── Sección del documento ──

Crónicas desde San Bernardino

Los PróceresPor Arturo Almandoz Marte

1. Estirado cada quincena en aquella libretica marca Caribe que llevaba con su escritura casi cuneiforme, el ajustado presupuesto de papá como auditor del ministerio de Obras Públicas nunca alcanzó para adquirir membrecías de clubes o pagar viajes al interior, ni mucho menos al extranjero, en los meses de vacaciones. Era entonces cuando los primos de La Castellana y Altamira traveseaban en las playas de Aruba y Curazao, mientras sus padres tahúres se adentraban en los casinos; los primos de La Florida en cambio, llevados por las tías profesoras, visitaban Ciudad de México y Teotihuacán, el Cuzco y Machu Picchu, de donde nos traían souvenirs para seguir decorando la casa en que trascurría nuestra vida sedentaria y parroquiana.

───

* _Trabajo requerido_
• A. Reproduce tal cual, de la crónica, todo lo que va desde "Los PróceresPor Arturo" hasta "sedentaria y parroquiana.".
• B. Responde estas preguntas sobre la crónica:
(i) ¿Qué cargo tenía papá en el ministerio de Obras Públicas?
(ii) ¿En qué playas traveseaban los primos de La Castellana y Altamira?
(iii) ¿Quiénes llevaban de viaje a los primos de La Florida?

── Material extraído ──

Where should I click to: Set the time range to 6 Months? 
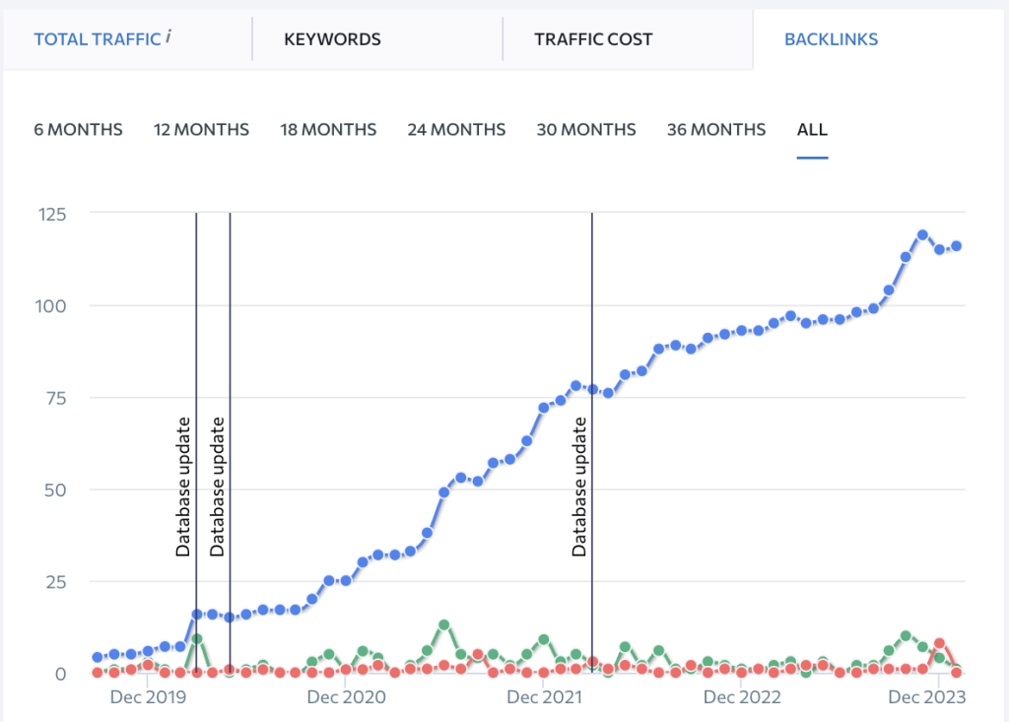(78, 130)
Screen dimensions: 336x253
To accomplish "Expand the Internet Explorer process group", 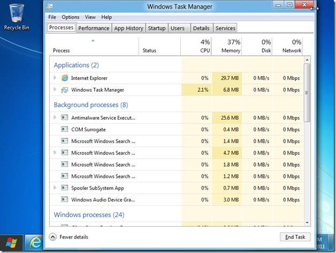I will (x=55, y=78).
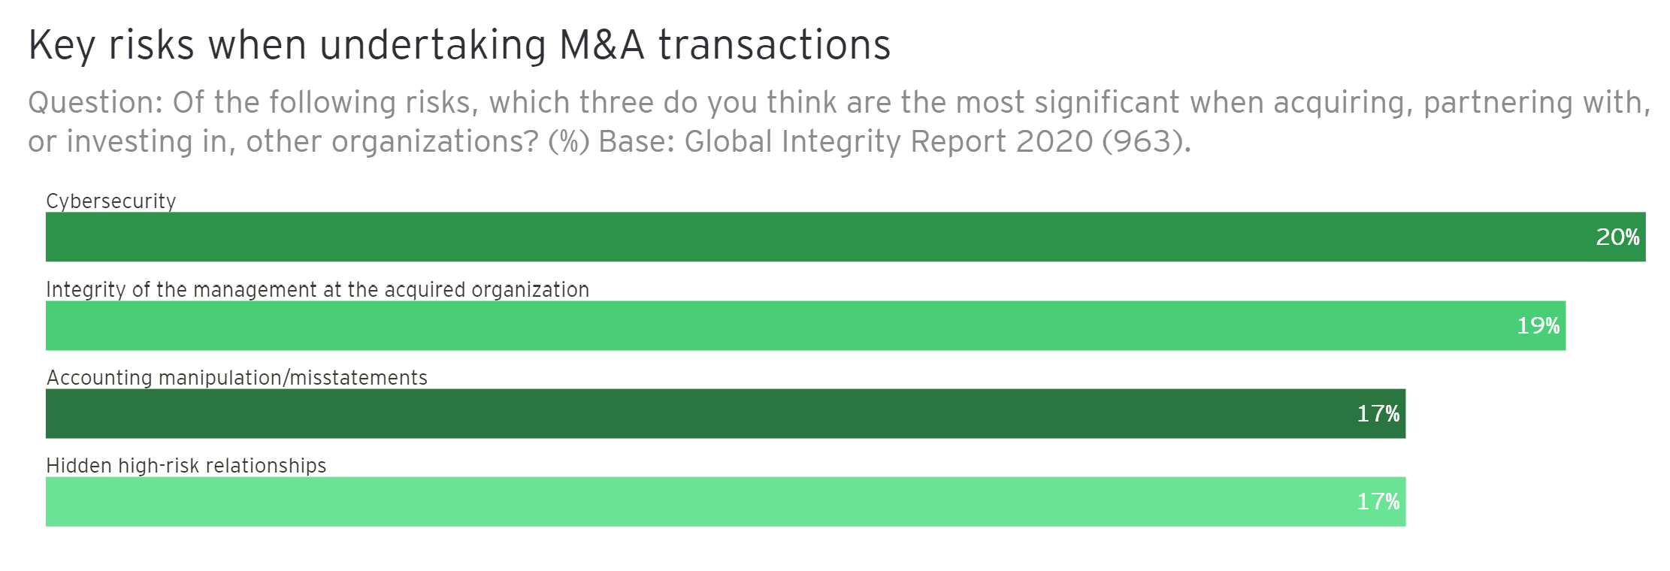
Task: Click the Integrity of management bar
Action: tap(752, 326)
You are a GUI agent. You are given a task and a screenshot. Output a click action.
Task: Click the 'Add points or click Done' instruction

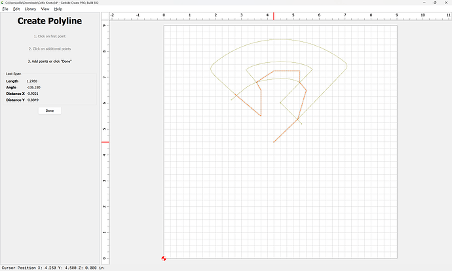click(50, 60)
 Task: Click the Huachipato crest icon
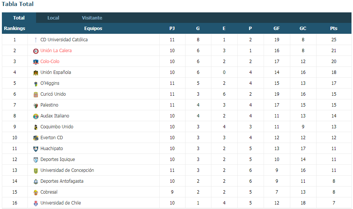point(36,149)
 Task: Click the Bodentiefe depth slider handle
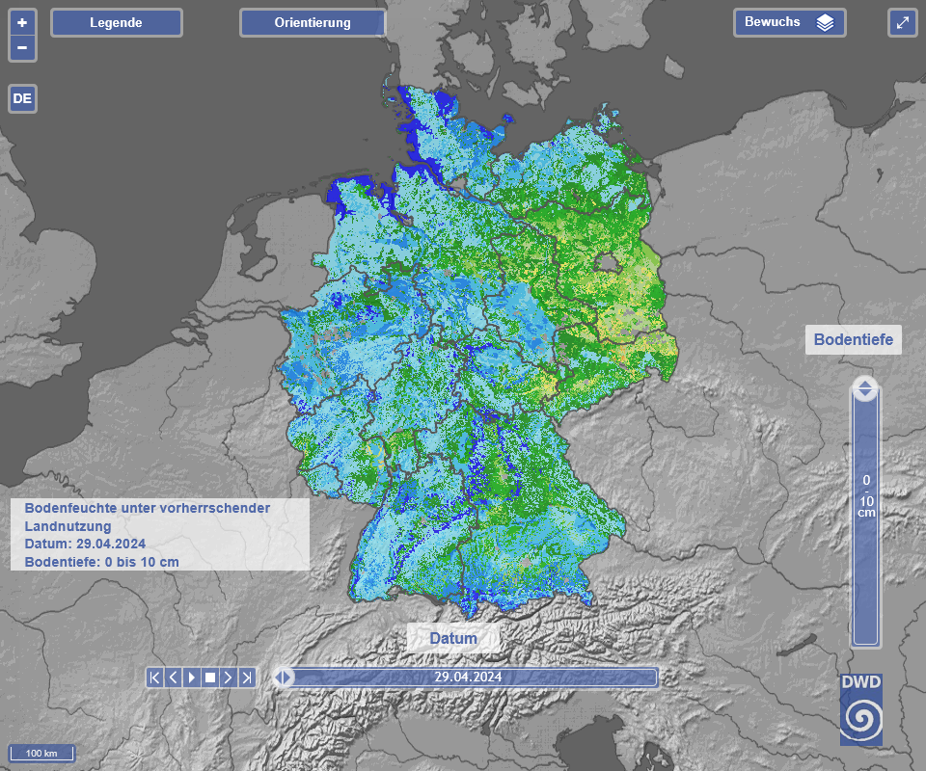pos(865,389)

───
── Material extraído ──

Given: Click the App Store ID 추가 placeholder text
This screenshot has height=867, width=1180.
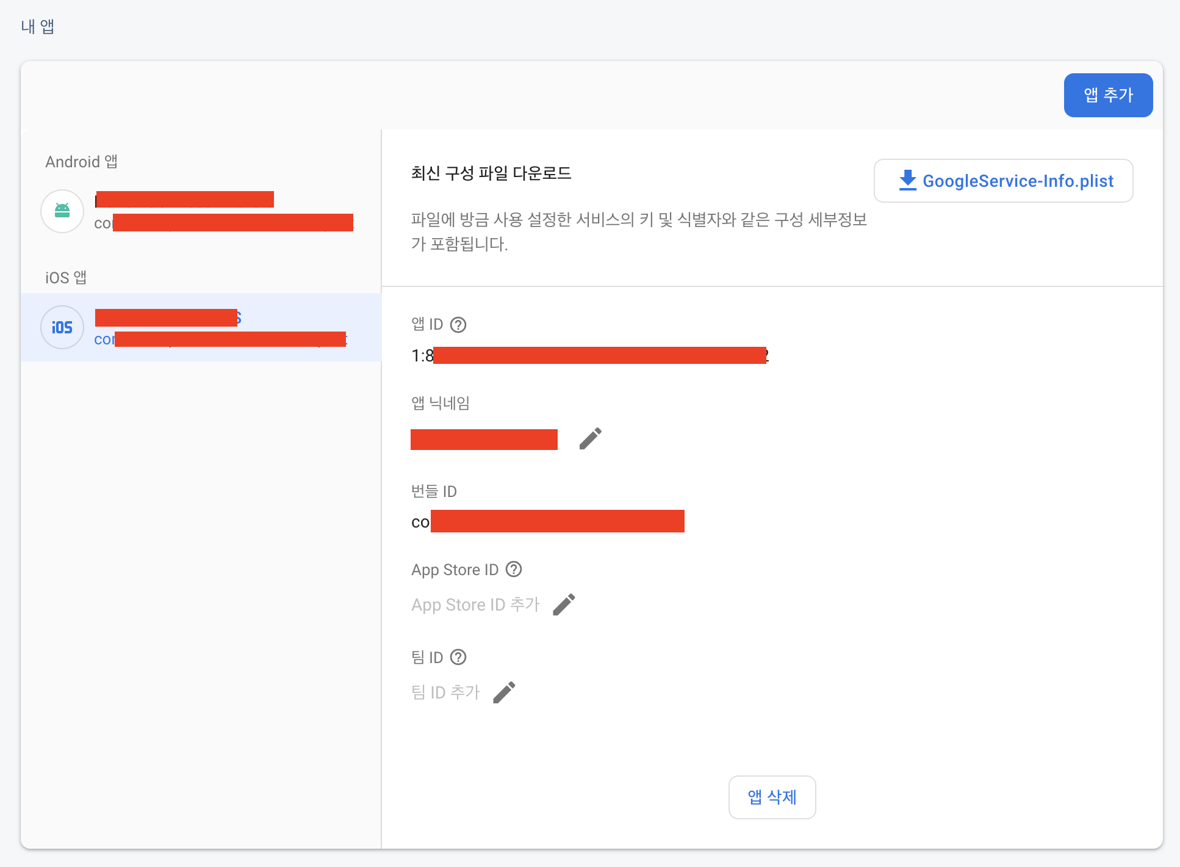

───

* _En respuesta_
• A.
Los PróceresPor Arturo Almandoz Marte

1. Estirado cada quincena en aquella libretica marca Caribe que llevaba con su escritura casi cuneiforme, el ajustado presupuesto de papá como auditor del ministerio de Obras Públicas nunca alcanzó para adquirir membrecías de clubes o pagar viajes al interior, ni mucho menos al extranjero, en los meses de vacaciones. Era entonces cuando los primos de La Castellana y Altamira traveseaban en las playas de Aruba y Curazao, mientras sus padres tahúres se adentraban en los casinos; los primos de La Florida en cambio, llevados por las tías profesoras, visitaban Ciudad de México y Teotihuacán, el Cuzco y Machu Picchu, de donde nos traían souvenirs para seguir decorando la casa en que trascurría nuestra vida sedentaria y parroquiana.

• B.
(i) Era auditor.
(ii) En las playas de Aruba y Curazao.
(iii) Los llevaban las tías profesoras.